A long-anticipated horror adaptation, an international co-production that leaned into black-and-white stylization to capture the feeling of the celebrated source material... but it whittled the budget away after five years of delays. Despite being only four episodes long, that really shows.
While the trailer and first episode looked fine, the rest was clumsy, cheap-looking, and spoke to its troubled production. Producer Jason DeMarco stated on a now-deleted Bluesky post that the team had been "screwed over" and "I can't tell (the fans) who to blame it on... but someone is definitely at fault here, and we all just had to do our best."
The fact that the last episode doesn't even credit its director speaks for itself, though watch anyway if you want to see one episode that looks decent and the rest marred by stock animation, characters being yeeted across the screen Chargeman Ken style, and a spiral staircase that doesn't move with the camera.

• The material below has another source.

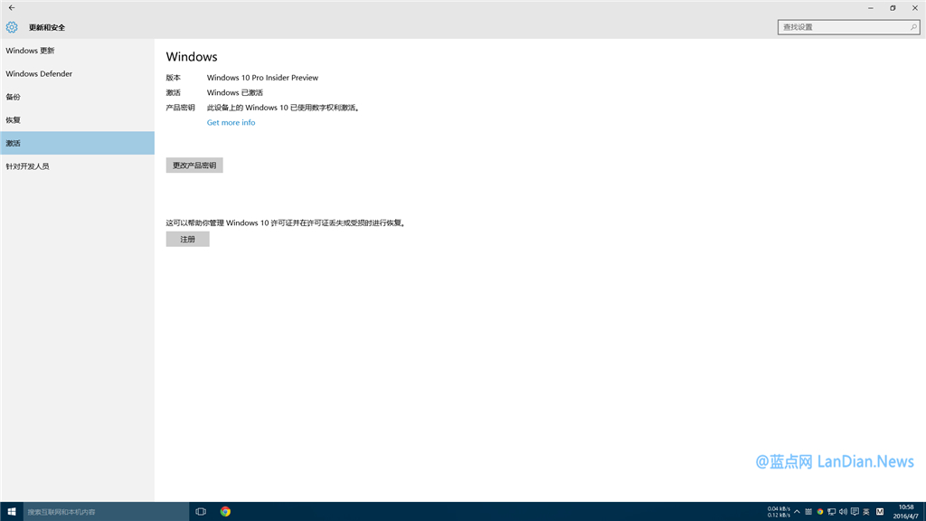926x521 pixels.
Task: Expand the hidden tray icons arrow
Action: coord(798,511)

We've had "what if golf were a moe club anime" with Sorairo Utility and "what if golf were a weird, escalating battle anime" with Birdie Wing. Tonbo gives us "what if golf were boring." Which is impressive because golf is already pretty boring.
Igarashi Kazuyoshi is a former pro golfer who goes to live on an island in the middle of nowhere, and to his complete surprise, the villagers have basically turned half of it into a golf course for their own use and everybody knew this but him.

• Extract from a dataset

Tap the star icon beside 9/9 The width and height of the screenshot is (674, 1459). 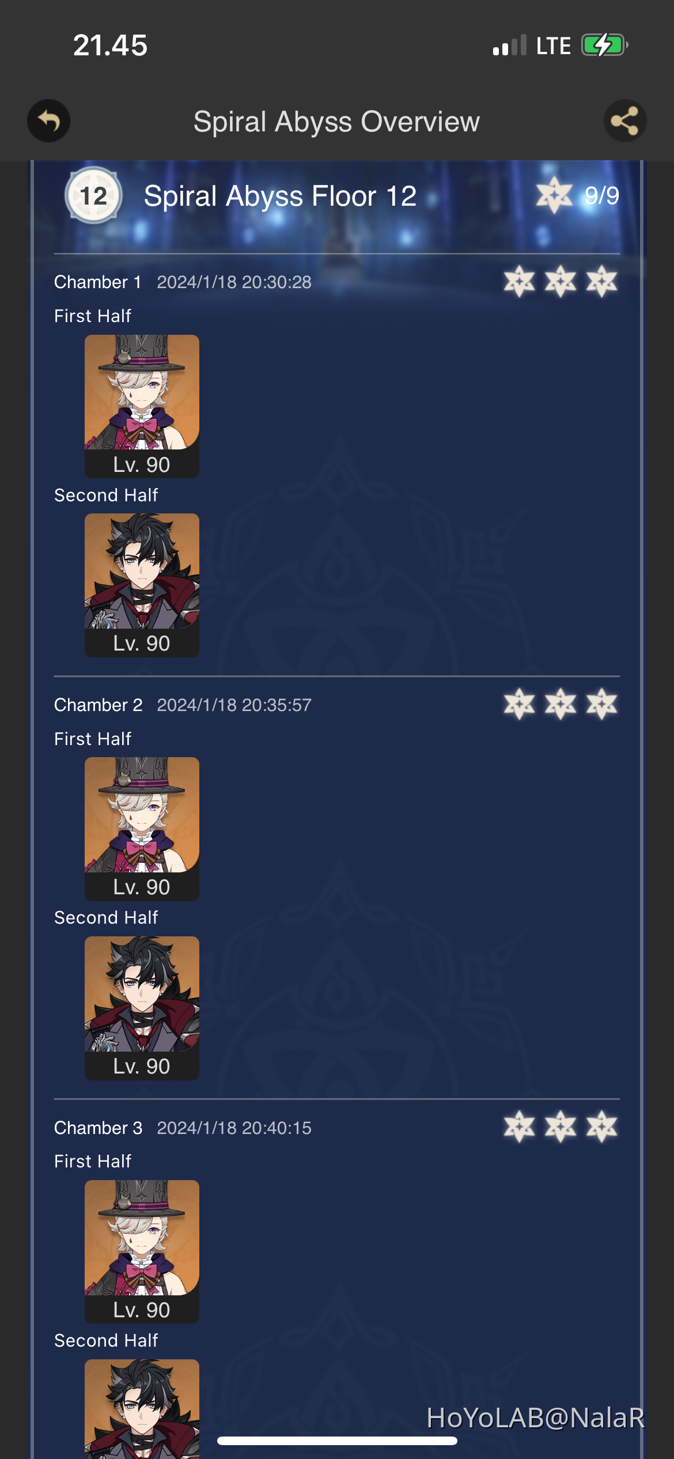pos(554,195)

He meets Tonbo, a playful young golf prodigy and the only kid her age on the entire island, and decides to train her and try to convince her to go pro even though she has no interest in leaving Nowhere-Land.
Sports anime are generally, you know, exciting, but this one regularly made me fall asleep and it definitely didn't make me excited about golf.
We also can't really get a good sense of why Tonbo is a prodigy since we almost always see her either practising alone or with Igarashi, rather than matched up against regular players and then increasingly stronger opponents, and their solution to that is to stand around explaining everything she does --
which, again, has been done way more effectively elsewhere.
The worst part is that this got two seasons just this year. Pour one out for everything that's still waiting years later for a second cour that might not ever come. The second-worst part is that Amazon cheaped out on the dub and it's unlistenably poorly directed.
Tasuuketsu: Fate of the Majority
The death game genre is a complicated thing, but most examples in commercial fiction are bleak, exploitative, and always trying to out-edgelord each other.
This one, done via a poll where everyone who gave the most popular answer dies (as does everyone who skipped the question), offers the endgame prize of getting to meet the mastermind, the Emperor, as well as giving "privileges" (special powers) to those who can figure them out.
It sounds interesting, and sure, at points it is -- there's a twist in episode 10 that I'm surprised more murdergames haven't done (though I could name one or two). But the cast itself is pretty bland and one-note, they rely on a lot of exposition, and character development often happens offscreen and then we're told about it later.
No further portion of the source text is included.